■ **Work required**
Your answer should be the records, restated word for word.

==== Input material

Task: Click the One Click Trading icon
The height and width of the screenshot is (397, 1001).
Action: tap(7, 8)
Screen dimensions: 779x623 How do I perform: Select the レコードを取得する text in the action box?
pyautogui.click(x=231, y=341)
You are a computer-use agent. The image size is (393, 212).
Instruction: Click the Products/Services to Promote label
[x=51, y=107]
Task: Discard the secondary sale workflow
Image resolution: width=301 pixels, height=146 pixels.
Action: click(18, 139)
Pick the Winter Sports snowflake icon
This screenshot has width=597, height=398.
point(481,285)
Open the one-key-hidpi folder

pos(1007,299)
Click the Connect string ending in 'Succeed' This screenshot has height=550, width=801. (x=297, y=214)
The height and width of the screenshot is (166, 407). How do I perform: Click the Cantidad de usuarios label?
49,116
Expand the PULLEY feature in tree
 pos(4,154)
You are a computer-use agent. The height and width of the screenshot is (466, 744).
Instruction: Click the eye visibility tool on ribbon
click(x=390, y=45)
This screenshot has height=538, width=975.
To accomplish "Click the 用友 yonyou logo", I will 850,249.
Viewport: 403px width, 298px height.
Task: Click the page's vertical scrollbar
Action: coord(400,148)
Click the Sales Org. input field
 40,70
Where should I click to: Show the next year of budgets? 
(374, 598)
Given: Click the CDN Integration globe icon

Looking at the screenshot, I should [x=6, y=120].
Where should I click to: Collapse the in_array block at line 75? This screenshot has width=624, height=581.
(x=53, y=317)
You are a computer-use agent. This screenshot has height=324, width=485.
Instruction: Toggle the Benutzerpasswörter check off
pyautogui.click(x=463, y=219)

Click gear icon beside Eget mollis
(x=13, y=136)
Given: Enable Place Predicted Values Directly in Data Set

========

■ **Expected output**
Task: Click the One Click Trading icon
The height and width of the screenshot is (397, 1001).
Action: tap(7, 8)
Screen dimensions: 779x623 How do I perform: Select the レコードを取得する text in the action box?
pyautogui.click(x=231, y=341)
You are a computer-use agent. The image size is (393, 212).
Instruction: Click the Products/Services to Promote label
[x=51, y=107]
Task: Discard the secondary sale workflow
Image resolution: width=301 pixels, height=146 pixels.
Action: click(18, 139)
Pick the Winter Sports snowflake icon
This screenshot has width=597, height=398.
point(481,285)
Open the one-key-hidpi folder

pos(1007,299)
Click the Connect string ending in 'Succeed' This screenshot has height=550, width=801. (x=297, y=214)
The height and width of the screenshot is (166, 407). How do I perform: Click the Cantidad de usuarios label?
49,116
Expand the PULLEY feature in tree
 pos(4,154)
You are a computer-use agent. The height and width of the screenshot is (466, 744).
Instruction: Click the eye visibility tool on ribbon
click(x=390, y=45)
This screenshot has height=538, width=975.
To accomplish "Click the 用友 yonyou logo", I will 850,249.
Viewport: 403px width, 298px height.
Task: Click the page's vertical scrollbar
Action: coord(400,148)
Click the Sales Org. input field
 40,70
Where should I click to: Show the next year of budgets? 
(374, 598)
Given: Click the CDN Integration globe icon

Looking at the screenshot, I should [x=6, y=120].
Where should I click to: Collapse the in_array block at line 75? This screenshot has width=624, height=581.
(x=53, y=317)
You are a computer-use agent. This screenshot has height=324, width=485.
Instruction: Toggle the Benutzerpasswörter check off
pyautogui.click(x=463, y=219)

Click gear icon beside Eget mollis
(x=13, y=136)
Given: Enable Place Predicted Values Directly in Data Set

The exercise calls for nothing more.